# THIS GUY IS ON DOPE!



## Darth SQ (Sep 17, 2010)

Wait until you see his asking price and shipping fee for this scratched up gem.

BTW, it's in Puerto Rico.

Precision Power car amplifier | eBay

Bret
PPI-ART COLLECTOR


----------



## ryanr7386 (Feb 21, 2011)

PPI-ART COLLECTOR said:


> Wait until you see his asking price and shipping fee for this scratched up gem.
> 
> BTW, it's in Puerto Rico.
> 
> ...


Looks like he needs to learn FRICKEN english!!!!

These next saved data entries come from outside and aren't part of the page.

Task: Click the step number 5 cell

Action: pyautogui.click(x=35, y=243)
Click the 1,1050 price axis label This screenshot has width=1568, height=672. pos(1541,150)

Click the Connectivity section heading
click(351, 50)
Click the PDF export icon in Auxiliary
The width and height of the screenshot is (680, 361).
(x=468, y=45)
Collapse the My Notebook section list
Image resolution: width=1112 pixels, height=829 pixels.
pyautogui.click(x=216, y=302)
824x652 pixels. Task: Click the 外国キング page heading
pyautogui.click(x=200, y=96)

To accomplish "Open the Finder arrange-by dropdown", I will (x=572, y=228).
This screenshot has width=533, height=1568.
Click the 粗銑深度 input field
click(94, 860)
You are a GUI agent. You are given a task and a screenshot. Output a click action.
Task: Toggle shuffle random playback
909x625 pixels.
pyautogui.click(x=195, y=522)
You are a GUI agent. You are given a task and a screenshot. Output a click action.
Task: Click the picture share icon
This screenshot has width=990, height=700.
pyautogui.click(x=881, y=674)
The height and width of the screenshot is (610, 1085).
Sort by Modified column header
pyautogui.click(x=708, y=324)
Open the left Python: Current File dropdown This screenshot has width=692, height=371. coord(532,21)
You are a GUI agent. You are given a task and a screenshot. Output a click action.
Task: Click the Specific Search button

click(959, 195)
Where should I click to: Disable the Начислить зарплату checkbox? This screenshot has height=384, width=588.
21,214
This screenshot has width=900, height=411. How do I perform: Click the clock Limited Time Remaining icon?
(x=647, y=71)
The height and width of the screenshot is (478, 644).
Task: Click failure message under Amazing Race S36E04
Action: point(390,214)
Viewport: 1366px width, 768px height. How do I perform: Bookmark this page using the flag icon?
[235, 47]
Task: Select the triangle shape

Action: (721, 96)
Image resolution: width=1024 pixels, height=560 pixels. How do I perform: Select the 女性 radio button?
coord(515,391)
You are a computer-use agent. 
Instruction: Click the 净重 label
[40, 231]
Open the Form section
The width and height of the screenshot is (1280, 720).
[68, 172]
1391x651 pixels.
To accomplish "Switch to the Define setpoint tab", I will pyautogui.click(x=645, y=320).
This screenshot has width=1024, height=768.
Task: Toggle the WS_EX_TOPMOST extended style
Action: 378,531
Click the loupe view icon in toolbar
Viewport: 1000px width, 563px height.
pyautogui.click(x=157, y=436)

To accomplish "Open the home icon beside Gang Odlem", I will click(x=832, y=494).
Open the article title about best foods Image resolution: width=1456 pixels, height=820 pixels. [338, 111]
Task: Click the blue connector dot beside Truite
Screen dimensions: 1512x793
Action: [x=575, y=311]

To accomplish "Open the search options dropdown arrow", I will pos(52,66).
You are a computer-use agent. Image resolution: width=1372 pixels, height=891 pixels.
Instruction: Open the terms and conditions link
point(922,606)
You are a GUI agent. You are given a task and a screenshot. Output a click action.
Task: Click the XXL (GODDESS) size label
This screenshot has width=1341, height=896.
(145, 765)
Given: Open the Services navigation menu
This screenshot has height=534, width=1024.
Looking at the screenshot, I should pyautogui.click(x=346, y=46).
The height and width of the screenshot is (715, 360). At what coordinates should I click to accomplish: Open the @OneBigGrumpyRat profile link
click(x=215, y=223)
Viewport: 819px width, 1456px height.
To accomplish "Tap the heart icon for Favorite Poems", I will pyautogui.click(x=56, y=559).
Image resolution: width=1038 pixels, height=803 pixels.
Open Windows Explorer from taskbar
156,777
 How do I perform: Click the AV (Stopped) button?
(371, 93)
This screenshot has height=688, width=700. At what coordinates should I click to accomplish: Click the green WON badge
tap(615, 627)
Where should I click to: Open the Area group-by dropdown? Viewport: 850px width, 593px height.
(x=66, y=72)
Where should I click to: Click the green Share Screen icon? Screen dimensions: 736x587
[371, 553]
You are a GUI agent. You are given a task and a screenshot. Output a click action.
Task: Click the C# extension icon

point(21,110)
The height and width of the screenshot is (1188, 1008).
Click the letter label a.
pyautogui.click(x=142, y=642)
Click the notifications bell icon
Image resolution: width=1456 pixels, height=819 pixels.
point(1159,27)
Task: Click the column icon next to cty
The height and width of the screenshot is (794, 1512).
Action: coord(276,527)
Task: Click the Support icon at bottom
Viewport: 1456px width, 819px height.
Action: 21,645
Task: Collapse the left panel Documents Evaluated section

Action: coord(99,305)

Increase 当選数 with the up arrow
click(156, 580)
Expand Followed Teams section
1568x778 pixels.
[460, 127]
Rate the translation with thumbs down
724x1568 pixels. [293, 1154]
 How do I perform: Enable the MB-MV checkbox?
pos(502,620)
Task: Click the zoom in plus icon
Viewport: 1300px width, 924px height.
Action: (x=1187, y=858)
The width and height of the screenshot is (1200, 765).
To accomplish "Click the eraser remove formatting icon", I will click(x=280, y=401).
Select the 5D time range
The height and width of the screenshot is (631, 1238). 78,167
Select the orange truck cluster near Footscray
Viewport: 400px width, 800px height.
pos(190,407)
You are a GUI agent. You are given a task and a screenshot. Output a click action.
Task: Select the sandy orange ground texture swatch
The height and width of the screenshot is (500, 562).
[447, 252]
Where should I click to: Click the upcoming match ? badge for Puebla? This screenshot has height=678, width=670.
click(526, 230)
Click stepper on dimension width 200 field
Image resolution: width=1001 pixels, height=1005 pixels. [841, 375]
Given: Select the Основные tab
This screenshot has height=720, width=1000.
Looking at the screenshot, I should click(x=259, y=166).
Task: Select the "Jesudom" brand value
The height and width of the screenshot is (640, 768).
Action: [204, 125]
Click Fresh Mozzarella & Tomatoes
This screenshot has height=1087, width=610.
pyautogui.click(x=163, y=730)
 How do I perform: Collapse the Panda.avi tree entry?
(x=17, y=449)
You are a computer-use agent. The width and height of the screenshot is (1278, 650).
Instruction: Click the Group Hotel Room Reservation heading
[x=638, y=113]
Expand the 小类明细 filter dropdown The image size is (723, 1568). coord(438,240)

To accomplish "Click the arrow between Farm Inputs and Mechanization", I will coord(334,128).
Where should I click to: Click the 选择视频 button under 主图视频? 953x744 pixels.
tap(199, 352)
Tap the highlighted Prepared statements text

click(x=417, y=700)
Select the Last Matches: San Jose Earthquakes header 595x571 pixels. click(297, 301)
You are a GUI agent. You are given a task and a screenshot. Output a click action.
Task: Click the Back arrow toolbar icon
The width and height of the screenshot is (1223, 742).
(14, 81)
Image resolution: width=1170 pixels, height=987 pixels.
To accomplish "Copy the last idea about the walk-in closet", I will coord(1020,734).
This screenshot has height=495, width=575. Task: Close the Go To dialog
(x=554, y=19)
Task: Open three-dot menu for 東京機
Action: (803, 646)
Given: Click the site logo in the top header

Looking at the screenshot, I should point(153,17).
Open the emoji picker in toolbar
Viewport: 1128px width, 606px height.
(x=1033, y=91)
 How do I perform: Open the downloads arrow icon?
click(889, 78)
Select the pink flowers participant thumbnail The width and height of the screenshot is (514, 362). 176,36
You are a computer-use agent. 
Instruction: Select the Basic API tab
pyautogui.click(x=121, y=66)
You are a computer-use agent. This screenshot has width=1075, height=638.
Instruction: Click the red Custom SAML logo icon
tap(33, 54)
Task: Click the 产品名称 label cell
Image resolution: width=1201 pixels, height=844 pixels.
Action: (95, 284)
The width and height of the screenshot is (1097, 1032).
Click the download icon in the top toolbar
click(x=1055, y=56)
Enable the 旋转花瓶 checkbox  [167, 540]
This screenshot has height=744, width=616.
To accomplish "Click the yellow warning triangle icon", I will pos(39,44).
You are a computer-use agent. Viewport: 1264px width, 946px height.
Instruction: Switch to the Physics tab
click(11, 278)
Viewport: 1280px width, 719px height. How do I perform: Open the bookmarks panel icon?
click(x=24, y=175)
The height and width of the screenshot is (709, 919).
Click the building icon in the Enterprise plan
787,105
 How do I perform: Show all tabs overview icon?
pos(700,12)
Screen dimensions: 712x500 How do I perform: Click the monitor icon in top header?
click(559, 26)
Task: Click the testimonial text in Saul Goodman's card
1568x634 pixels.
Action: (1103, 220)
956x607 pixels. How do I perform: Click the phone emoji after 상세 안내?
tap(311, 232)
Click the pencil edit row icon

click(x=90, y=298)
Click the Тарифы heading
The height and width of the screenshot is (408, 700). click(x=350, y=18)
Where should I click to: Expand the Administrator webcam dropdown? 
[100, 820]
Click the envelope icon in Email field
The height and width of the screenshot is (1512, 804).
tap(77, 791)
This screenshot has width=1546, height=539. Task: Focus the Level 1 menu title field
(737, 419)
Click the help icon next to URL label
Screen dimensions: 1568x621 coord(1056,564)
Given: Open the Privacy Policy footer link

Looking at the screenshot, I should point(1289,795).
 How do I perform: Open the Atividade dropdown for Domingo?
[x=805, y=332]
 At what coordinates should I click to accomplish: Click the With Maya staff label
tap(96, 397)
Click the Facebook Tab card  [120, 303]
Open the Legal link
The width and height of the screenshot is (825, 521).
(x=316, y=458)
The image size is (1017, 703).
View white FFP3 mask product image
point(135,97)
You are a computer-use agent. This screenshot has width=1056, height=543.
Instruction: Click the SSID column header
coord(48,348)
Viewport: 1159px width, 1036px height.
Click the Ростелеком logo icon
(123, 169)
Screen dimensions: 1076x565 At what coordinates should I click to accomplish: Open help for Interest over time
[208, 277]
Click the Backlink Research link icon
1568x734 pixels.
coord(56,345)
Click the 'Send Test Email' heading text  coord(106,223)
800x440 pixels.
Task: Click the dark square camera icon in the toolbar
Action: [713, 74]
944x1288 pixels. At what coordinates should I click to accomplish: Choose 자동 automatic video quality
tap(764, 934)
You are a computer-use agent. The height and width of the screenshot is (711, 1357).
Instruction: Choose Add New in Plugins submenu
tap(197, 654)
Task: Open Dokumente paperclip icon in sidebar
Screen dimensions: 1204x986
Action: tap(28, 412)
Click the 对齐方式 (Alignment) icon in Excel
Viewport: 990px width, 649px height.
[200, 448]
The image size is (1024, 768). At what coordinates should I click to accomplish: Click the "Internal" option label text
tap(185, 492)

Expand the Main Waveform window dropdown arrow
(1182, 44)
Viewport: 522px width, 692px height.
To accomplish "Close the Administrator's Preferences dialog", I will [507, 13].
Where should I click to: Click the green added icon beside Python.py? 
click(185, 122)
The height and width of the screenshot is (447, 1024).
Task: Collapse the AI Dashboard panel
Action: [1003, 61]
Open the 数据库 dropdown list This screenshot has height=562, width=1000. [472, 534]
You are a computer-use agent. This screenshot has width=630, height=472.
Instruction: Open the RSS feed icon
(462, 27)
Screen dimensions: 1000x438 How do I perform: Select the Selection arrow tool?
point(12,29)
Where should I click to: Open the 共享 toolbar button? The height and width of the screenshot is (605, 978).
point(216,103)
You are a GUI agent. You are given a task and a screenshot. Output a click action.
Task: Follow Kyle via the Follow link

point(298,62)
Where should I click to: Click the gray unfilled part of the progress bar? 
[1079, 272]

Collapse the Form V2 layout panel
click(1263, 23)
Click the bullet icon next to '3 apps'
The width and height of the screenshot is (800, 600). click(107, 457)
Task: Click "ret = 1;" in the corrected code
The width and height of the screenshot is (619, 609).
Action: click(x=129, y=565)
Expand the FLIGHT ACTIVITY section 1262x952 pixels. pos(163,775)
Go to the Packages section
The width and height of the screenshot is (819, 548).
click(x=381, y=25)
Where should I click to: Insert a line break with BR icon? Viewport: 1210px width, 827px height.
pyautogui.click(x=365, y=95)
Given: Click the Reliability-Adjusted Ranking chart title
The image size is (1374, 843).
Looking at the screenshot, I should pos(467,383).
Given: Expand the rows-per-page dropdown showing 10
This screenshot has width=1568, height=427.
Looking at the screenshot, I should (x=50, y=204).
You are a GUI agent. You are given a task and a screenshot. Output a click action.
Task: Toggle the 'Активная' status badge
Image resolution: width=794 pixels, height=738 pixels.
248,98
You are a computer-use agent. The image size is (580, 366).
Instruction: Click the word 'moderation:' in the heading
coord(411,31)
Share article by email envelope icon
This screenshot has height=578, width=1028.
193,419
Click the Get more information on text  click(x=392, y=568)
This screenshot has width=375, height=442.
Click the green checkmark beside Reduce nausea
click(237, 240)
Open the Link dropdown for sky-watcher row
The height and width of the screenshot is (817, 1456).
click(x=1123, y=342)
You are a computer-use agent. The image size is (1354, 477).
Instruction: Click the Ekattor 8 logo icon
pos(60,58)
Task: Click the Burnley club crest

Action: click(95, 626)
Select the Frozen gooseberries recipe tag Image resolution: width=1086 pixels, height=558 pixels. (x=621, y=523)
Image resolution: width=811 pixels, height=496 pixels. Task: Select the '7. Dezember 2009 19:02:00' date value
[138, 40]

HERE IS AN USED CAR AMPLIFIER, ITS AN OLD SCHOOL PRESICION POWER PRO ART 100, ITS 2CH, 50X2 HIGHT CURRENT, IT WAS WORKING GREAT BEFORE I REMOVE IT FROM MY CAR. SOME LITTLE SCRATCHES BUT NOTHING HEAVY. PLUGS ARE NOT INCLUDED. GOOD LUCK AND HAPPY BIDDING!!


----------



## FartinInTheTub (May 25, 2010)

He is definately smoking crack! But... The ProArt 100 is pretty damn rare and usually fetches some decent coin. I would say that it'll fetch $375-$450 with maybe $40 shipping.


----------



## audiovibe (Nov 16, 2007)

IDK, I thought $500 was kinda cheap for shipping :shrug:


----------



## The Dude (Mar 24, 2007)

The Pro Art 50's are not very common these days either, I take it?










How about the AX606.2 ?


----------



## WRX2010 (Jun 11, 2011)

I remember seeing a ProArt 100 earlier this month and I don't think it sold for anywhere near $1000 and was in near mint condition. $500 for shipping??? Is he going to get on a plane and hand deliver it to the buyer??? lol


----------



## imjustjason (Jun 26, 2006)

PRECISION POWER PPI ART A1200 AMPLIFIER | eBay


----------



## WRX2010 (Jun 11, 2011)

No graphics and has been relisted a few times. keeps getting cheaper, so soon it will be at a decent price. wonder if the paint was so bad that covering up the artwork was the only way to go. $330 isn't bad at all and i assume it works since it is installed in the pic, but that could have been some time ago.


----------



## starboy869 (Dec 16, 2006)

If you want a MINT PROART100 in box for about $700 PM me. My buyer is selling them and they're in the same condition.


----------



## WRX2010 (Jun 11, 2011)

The seller updated the shipping to $50, so he must have realized the craziness of $500. might be able to get a decent deal on it if he has any sense about it's condition.


----------